1. Bone Valley (Lava for Good and iHeartMedia)
Bone Valley is the best pure true-crime podcast series of the year. For one thing, it’s a wrongful-conviction procedural executed to near perfection, and the series has the added benefit of an intriguing push and pull between the dual voices driving the narration: that of Gilbert King, a Pulitzer Prize–winning journalist whose old-school radio voice is all gravitas, and producer Kelsey Decker, who injects a tangible sense of human uncertainty into the combined perspective. The case they cover is the 1987 killing of a woman in Florida, Michelle Schofield, which resulted in the incarceration of her husband despite the fact that evidence linking him to the murder is tenuous at best. Bone Valley goes the distance, culminating in the extraction of a confession — the truth? — from a person strongly believed to be the true culprit decades after the fact. Whether or not the revelation leads to a rectification of justice remains an open question through the end of the series. This is a wrongful-conviction podcast, after all, and it arrives at a picture of judicial failure, cut only slightly by a hope that actual justice may someday be realized.
Honorable Mentions
Crooked City: Youngstown, OH (truth.media)

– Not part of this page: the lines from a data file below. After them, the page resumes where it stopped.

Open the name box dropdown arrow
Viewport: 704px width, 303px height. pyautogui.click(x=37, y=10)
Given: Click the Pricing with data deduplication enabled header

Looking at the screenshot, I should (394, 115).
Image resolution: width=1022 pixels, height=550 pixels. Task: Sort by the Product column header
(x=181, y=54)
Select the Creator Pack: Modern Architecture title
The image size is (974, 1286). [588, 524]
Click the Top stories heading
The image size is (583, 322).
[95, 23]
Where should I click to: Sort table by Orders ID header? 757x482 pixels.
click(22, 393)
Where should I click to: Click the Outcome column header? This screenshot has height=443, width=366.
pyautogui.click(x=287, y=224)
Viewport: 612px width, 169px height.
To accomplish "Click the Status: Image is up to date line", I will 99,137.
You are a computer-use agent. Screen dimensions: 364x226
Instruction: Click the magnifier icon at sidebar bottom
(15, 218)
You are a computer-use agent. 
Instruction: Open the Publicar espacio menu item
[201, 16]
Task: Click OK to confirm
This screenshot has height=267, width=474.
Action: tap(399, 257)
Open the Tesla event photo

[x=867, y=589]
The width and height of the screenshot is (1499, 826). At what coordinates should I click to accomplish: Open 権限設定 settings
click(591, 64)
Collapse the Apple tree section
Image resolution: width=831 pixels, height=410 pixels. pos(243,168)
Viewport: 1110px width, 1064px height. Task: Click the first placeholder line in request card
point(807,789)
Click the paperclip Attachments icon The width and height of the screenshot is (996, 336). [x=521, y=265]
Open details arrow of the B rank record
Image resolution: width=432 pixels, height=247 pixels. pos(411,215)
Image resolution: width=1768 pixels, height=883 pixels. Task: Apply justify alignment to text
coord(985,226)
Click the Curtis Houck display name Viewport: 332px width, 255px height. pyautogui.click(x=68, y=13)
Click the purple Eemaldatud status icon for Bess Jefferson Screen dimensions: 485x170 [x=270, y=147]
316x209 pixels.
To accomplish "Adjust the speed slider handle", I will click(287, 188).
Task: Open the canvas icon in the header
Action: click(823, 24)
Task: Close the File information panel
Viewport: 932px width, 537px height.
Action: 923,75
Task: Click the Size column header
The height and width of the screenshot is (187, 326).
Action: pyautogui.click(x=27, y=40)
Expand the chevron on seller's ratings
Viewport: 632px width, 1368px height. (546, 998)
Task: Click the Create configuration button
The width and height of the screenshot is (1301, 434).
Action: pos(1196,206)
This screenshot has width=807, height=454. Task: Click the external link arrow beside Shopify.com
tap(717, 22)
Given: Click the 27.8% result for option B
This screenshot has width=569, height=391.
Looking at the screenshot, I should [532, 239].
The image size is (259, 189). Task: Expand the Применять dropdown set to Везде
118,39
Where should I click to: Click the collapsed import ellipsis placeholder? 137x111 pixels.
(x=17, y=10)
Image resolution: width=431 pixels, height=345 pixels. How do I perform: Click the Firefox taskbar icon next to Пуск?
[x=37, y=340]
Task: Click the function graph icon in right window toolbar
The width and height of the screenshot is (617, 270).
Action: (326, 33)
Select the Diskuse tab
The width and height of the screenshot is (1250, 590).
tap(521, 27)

It’s the musicality of this show that hooked me more than anything else. Marc Smerling, co-creator of Crimetown, returns with what is basically a spiritual continuation of that early Gimlet Media hit. Here you’ll find Crimetown’s interest in a city’s relationship with crime, politics, and power superimposed onto Youngstown, a quintessential Rust Belt city in the great state of Ohio. Crooked City’s historical narrative largely wraps itself around the political rise and fall of Jim Traficant, a native son who would become a corrupt congressman, but Smerling and his team really take time to explore their interests. The series constantly ambles outward and inward, ducking into various narrative alleyways to take stock of the city’s other historical threads. It’s packaged and delivered through Smerling’s raconteur-esque narration, all sly enthusiasm. Crooked City is a true-crime show that’s not beholden to a driving mystery, and what a delight it is.
Vigilante (Kast Media)
Allie Conti, a journalist and newly licensed private investigator, heads down to Dickinson, Texas, on the invitation of a man named Tim Miller, who has cultivated a fair amount of fame over the years as a successful search-and-rescue operator locating missing persons. The trip isn’t for a simple profile, however. As Conti learns, Miller, whose daughter was murdered decades earlier, seems convinced that he’s figured out who did it — and how he may rain hell on this person. Although rough around the edges, Vigilante is an unexpectedly sticky show that’s almost noirlike in its texture. The nature of what Conti is witnessing shifts before her eyes as she spends more time drifting deeper into Miller’s world, filled with distrusting cops and gray characters and messy hunger for retribution.